PROVIDED RECORDS Start Marker

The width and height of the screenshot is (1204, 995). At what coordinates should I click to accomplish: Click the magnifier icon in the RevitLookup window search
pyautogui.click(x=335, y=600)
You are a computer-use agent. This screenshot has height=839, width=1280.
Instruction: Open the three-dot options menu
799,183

PROVIDED RECORDS End Marker
PROVIDED RECORDS Start Marker

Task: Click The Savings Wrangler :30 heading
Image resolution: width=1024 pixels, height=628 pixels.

PROVIDED RECORDS End Marker
PROVIDED RECORDS Start Marker

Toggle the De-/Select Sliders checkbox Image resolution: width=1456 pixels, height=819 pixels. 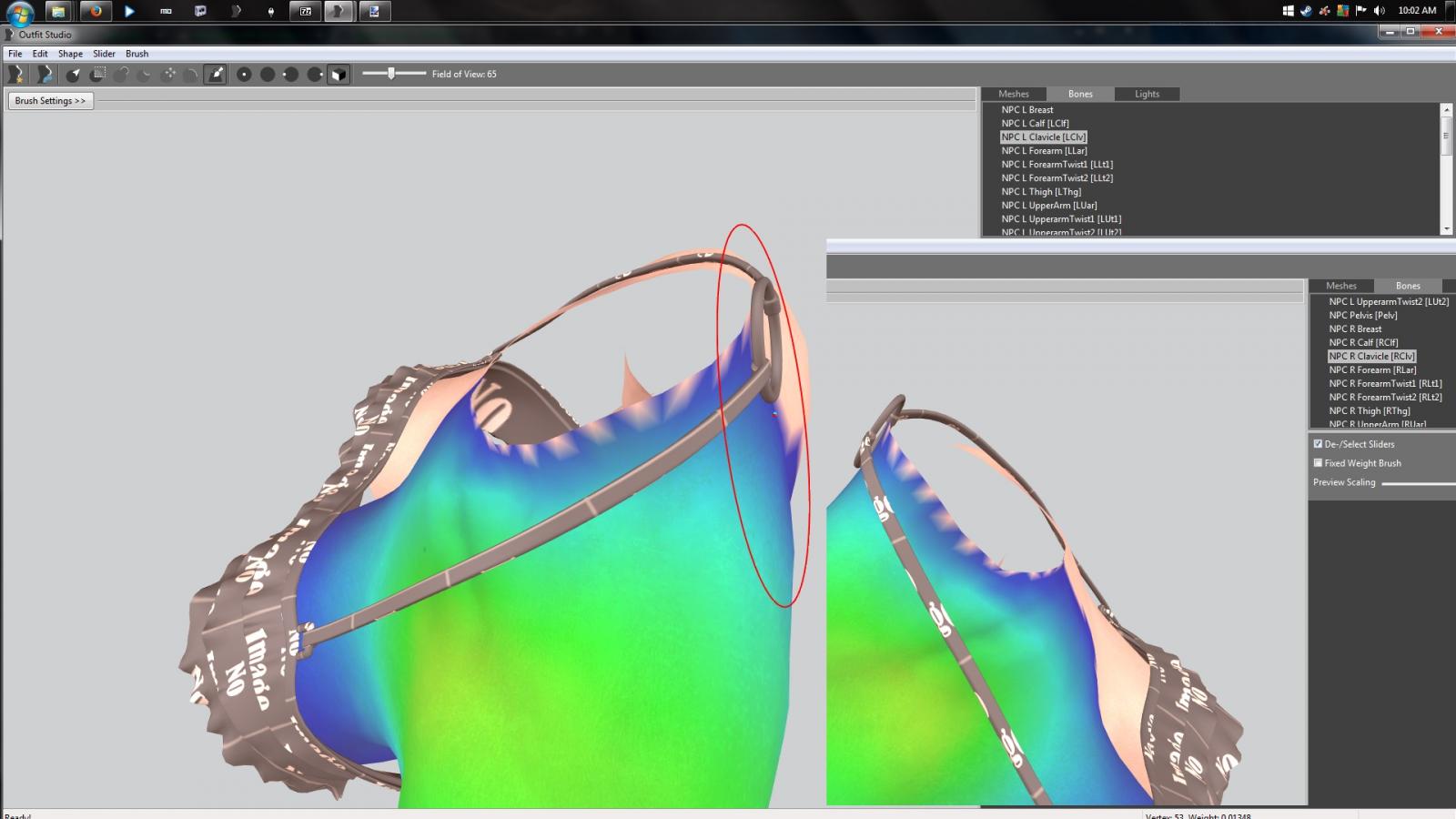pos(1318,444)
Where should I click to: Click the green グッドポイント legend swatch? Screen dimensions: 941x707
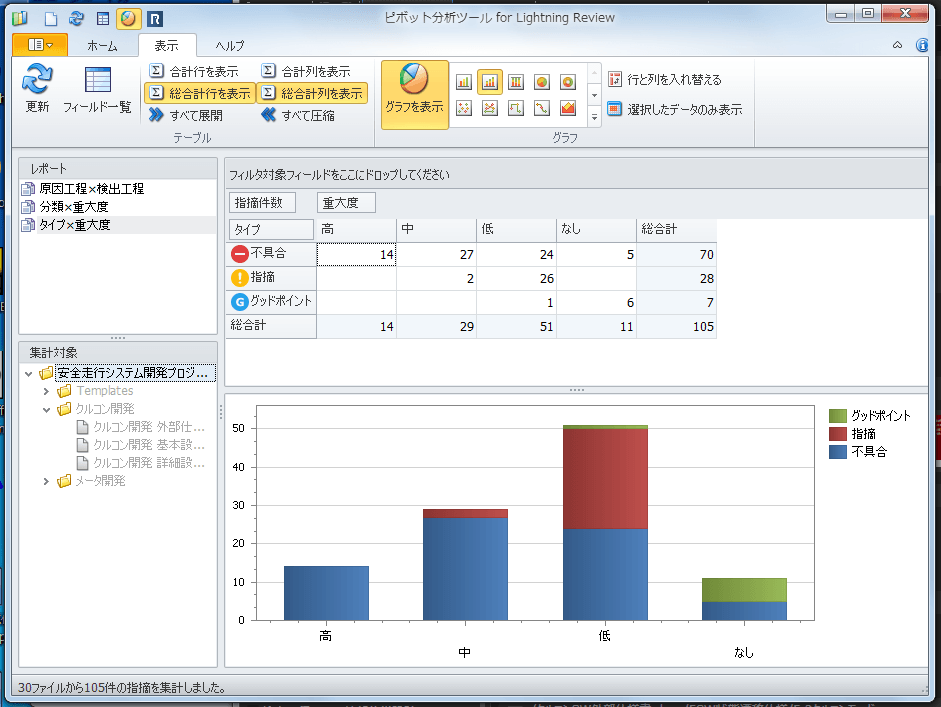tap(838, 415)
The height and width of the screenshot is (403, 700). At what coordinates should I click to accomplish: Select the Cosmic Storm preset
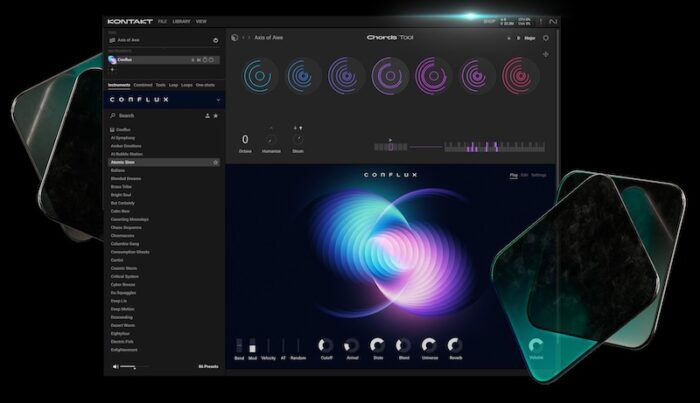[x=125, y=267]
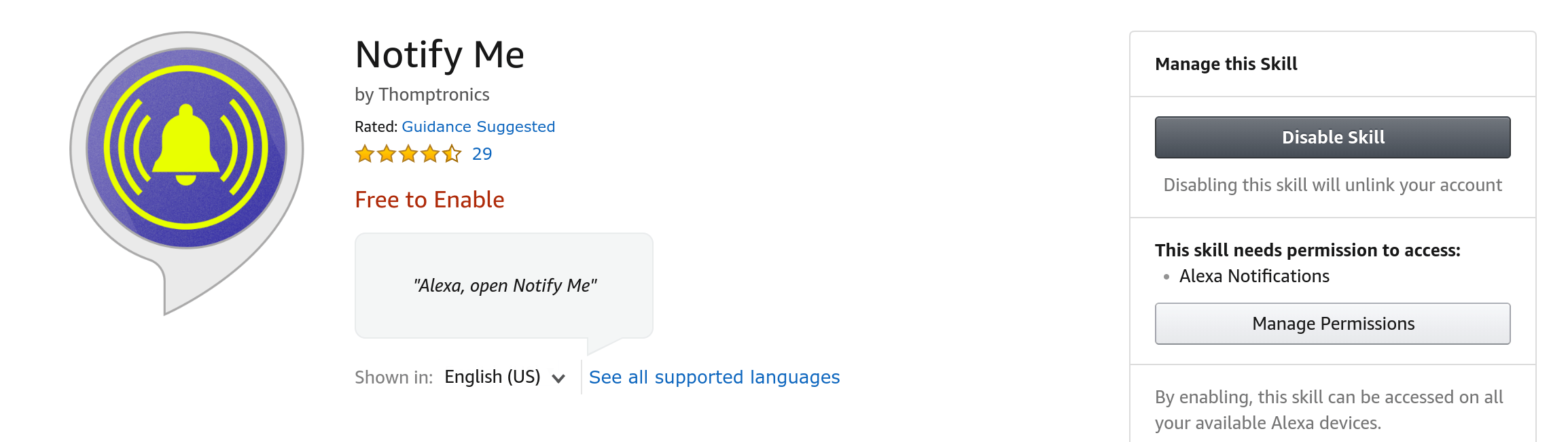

PROVIDED RECORDS End Marker

WHAT THIS TASK INVOLVES: Search the listing above for the lines with "Task: Click The Savings Wrangler :30 heading" and "Image resolution: width=1024", then output those lines and all lines between them exactly.

OUTPUT BELOW:
Task: Click The Savings Wrangler :30 heading
Image resolution: width=1024 pixels, height=628 pixels.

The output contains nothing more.